> [WORK REQUIRED] The output should be every line below that includes the word "width".

** Opening DATA UNDER STUDY block **

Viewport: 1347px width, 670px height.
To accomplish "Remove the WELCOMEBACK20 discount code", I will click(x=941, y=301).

** Closing DATA UNDER STUDY block **
** Opening DATA UNDER STUDY block **

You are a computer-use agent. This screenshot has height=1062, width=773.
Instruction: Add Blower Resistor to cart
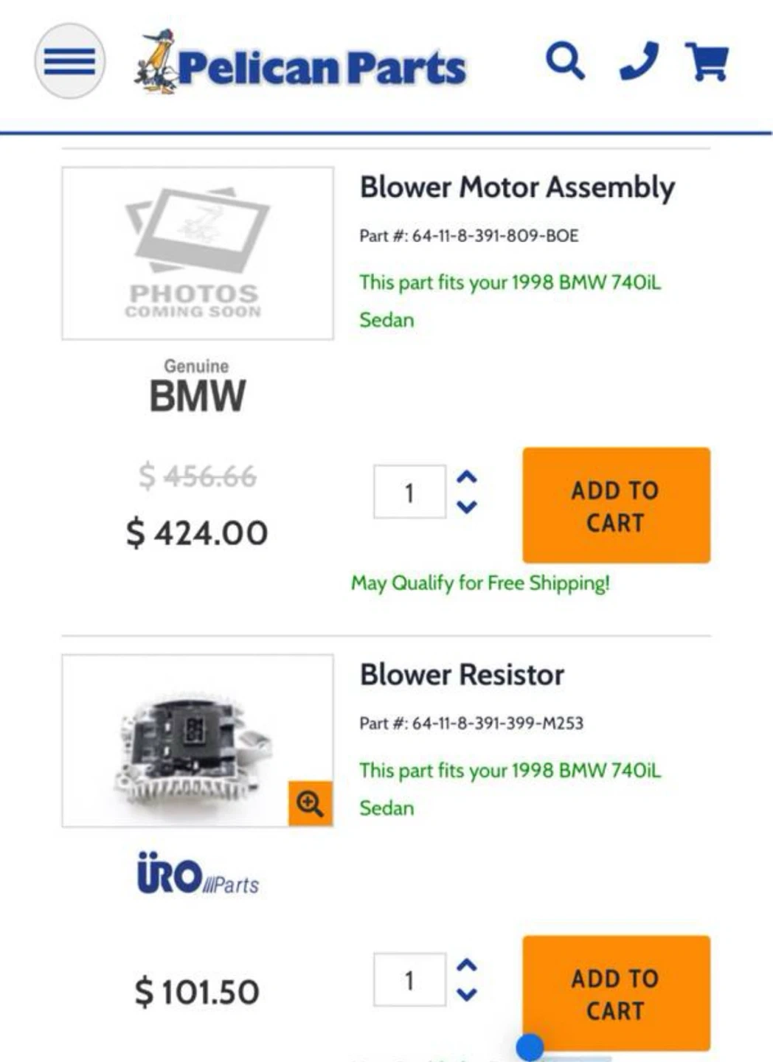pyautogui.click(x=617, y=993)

** Closing DATA UNDER STUDY block **

> [OUTPUT FOR THIS EXERCISE]
Viewport: 1347px width, 670px height.
You are a computer-use agent. This screenshot has height=1062, width=773.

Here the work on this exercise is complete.